As you consider how to move forward, consider plans that involve yourself, your wife, your children, your parents (if still alive), your friends and trusted work associates. The stronger network you have, the better prepared you are to begin living life alcohol free. I applaud your life decision.
posted by netbros at 5:25 AM on July 19, 2008


Just to put a finishing touch on my comment above, communication with your wife and family through your recovery is paramount to successfully staying sober, and to maintaining a healthy relationship. As you work to replace alcohol in your lives, do it together as much as possible. It will really help with long-term support.
posted by netbros at 5:44 AM on July 19, 2008 [1 favorite]


Just to let you know that when I quit drinking, I was pretty sick for at least three weeks. Not DT sick but aching and I had a very hard time regulating my body temp and I was just miserable. Oh and the dreams, man the crazy crazy dreams. I drank daily but not a lot every day so yeah, all bodies are different and people respond to drugs/withdrawal differently. Um I'm a female who quit drinking at age 29 if that helps. Also I think they call that the "pink cloud" when people get all super AA happy at first, I can't remember for sure but I think it's mentioned in the big book. Myself, I went to meetings quite a lot for a year then tapered off the next year and it's been about 4 years since I've gone now. I needed AA when I first quit, lost would be an understatement but as time went on, I felt more and more able to do it on my own as it were. So be patient with her, the first part of sobriety is scary as hell.
posted by yodelingisfun at 12:12 PM on July 19, 2008


As to your first question, yes, your wife's level of involvement in AA in the early stages of sobriety can be considered typical, while agreeably, somewhat excessive. As to your second question, everyone has different levels of withdrawal symptoms and hers could certainly be more severe than what you have experienced, even if you were drinking the same amount. I never felt the need to bring my children to an AA meeting. I'm not sure that it would have benefited them in any way, especially at the young age of your children. Also, my experience included in-house hospital rehab and regular AA attendance, but not 3 times a day. More like 3 to 4 times a week. Anyway, while her AA meeting attendance may seem excessive, don't resent it. She's not a bad person, she's just a sick person trying to get well. I wish your family the best. It's a hard row to hoe. At least you all are making the effort.
posted by wv kay in ga at 4:20 PM on July 19, 2008


Speaking as someone who got brought to AA meetings at the age of 8 (not regularly, but a few), I can say that it wasn't a comfortable experience. It wasn't traumatizing, but I didn't want to be there At All. If you can, ask your kids in an age-appropriate manner how *they* feel when they're at these meeting. They may not be honest, but it's worth a shot.

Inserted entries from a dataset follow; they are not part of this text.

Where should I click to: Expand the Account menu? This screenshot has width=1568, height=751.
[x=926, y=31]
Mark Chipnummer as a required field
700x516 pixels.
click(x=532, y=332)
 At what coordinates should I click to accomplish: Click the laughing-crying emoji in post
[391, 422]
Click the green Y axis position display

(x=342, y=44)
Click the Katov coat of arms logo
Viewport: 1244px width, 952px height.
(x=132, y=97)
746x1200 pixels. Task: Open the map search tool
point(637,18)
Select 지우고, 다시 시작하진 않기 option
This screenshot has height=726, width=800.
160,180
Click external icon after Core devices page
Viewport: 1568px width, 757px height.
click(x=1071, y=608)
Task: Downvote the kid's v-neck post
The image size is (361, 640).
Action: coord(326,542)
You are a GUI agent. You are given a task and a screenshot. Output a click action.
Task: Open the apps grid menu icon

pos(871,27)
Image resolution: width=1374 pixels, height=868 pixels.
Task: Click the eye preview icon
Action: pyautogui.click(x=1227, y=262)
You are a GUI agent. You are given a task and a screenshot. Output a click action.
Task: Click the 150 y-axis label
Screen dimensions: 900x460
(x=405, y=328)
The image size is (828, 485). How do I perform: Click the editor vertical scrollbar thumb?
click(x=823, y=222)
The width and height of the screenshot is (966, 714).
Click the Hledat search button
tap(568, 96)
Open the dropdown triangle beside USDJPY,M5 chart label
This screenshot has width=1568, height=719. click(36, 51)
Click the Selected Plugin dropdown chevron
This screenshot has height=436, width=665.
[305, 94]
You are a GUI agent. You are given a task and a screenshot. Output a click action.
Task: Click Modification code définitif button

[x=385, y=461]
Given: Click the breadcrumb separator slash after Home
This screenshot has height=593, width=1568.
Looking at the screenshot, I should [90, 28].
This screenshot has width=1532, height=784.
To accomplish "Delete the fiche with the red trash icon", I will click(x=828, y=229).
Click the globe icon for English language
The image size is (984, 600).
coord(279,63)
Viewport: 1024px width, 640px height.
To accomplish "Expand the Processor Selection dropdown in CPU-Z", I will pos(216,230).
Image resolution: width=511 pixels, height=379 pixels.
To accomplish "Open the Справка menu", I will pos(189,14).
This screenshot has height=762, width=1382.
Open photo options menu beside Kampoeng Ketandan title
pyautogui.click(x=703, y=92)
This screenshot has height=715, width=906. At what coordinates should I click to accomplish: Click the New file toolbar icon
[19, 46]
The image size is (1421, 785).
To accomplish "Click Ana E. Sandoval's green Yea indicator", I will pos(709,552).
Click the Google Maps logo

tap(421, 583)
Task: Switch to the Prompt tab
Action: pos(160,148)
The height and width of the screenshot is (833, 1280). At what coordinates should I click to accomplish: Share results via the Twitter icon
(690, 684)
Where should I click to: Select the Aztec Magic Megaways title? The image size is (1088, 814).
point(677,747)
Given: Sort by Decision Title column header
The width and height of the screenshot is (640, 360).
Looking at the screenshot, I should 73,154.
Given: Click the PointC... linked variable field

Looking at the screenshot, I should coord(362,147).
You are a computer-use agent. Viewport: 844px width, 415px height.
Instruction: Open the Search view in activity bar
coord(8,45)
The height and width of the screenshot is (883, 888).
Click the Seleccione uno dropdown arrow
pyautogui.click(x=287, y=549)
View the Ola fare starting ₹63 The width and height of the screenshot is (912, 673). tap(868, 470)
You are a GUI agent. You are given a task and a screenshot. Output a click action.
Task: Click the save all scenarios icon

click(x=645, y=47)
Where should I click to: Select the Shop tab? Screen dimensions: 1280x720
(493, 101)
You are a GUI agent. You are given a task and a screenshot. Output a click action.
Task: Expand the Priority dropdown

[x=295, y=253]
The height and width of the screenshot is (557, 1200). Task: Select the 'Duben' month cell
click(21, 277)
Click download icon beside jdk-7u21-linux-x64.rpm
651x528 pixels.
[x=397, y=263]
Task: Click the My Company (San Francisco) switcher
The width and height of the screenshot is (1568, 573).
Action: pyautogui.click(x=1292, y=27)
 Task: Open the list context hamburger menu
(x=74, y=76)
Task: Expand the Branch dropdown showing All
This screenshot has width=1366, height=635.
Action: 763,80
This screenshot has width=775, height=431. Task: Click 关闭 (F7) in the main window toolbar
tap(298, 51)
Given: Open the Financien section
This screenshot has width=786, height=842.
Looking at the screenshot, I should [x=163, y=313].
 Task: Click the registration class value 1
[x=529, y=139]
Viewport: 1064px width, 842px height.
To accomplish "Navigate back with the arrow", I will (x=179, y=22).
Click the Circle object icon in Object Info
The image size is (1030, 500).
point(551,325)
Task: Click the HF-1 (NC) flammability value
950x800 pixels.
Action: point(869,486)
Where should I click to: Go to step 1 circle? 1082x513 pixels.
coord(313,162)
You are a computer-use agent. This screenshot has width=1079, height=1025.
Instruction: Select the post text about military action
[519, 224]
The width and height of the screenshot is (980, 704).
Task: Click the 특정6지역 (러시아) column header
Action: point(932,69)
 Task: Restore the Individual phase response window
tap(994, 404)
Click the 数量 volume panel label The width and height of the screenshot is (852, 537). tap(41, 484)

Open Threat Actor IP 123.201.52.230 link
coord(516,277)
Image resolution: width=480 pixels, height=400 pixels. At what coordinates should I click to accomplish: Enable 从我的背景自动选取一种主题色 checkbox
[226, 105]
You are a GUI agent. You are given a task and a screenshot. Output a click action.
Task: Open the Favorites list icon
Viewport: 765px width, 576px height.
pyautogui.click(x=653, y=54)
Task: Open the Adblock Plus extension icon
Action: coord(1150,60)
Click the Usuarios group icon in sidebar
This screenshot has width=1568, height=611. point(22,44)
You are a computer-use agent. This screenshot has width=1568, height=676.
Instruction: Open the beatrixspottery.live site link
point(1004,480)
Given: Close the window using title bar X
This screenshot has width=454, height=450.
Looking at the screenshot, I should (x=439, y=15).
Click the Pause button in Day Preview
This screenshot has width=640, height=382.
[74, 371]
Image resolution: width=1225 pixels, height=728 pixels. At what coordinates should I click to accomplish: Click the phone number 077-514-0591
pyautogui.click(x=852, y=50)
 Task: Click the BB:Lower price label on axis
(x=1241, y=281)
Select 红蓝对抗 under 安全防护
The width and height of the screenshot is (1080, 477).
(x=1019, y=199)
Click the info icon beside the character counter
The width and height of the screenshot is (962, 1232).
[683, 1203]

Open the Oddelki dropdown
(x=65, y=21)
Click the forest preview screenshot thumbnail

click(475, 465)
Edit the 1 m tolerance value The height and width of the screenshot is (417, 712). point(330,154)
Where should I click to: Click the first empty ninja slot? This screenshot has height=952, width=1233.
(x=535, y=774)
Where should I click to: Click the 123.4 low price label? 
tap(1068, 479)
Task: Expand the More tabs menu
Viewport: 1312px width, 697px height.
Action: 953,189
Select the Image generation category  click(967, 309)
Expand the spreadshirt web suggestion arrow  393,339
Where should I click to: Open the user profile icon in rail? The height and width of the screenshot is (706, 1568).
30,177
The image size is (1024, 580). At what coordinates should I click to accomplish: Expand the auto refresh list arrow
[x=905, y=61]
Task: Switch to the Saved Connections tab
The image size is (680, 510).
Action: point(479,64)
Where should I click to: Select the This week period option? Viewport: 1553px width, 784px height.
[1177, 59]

Ultimately though, I would do what you can to keep them out of the meetings. It's a tough environment for kids, with people who sometimes show up to meetings drunk, disheveled, etc. Plus there's the sheer amount of emotion going on -- a lot of meeting have "talks" (or at least they did when I was a kid) where the recovering person discusses their story and how they knew they hit bottom. It can be very scary for a kid to see adults break down. Especially if it's Mom and there's no one else there to tell them not to worry.
posted by aclevername at 3:01 PM on July 20, 2008 [1 favorite]


Multiple meetings is not out of the ordinary, but I don't know that it is child-appropriate. That's something you'll have to discuss with her, not us. It takes a while for anything to get out of your system. Besides that, it's unrealistic to expect her experience to mirror yours.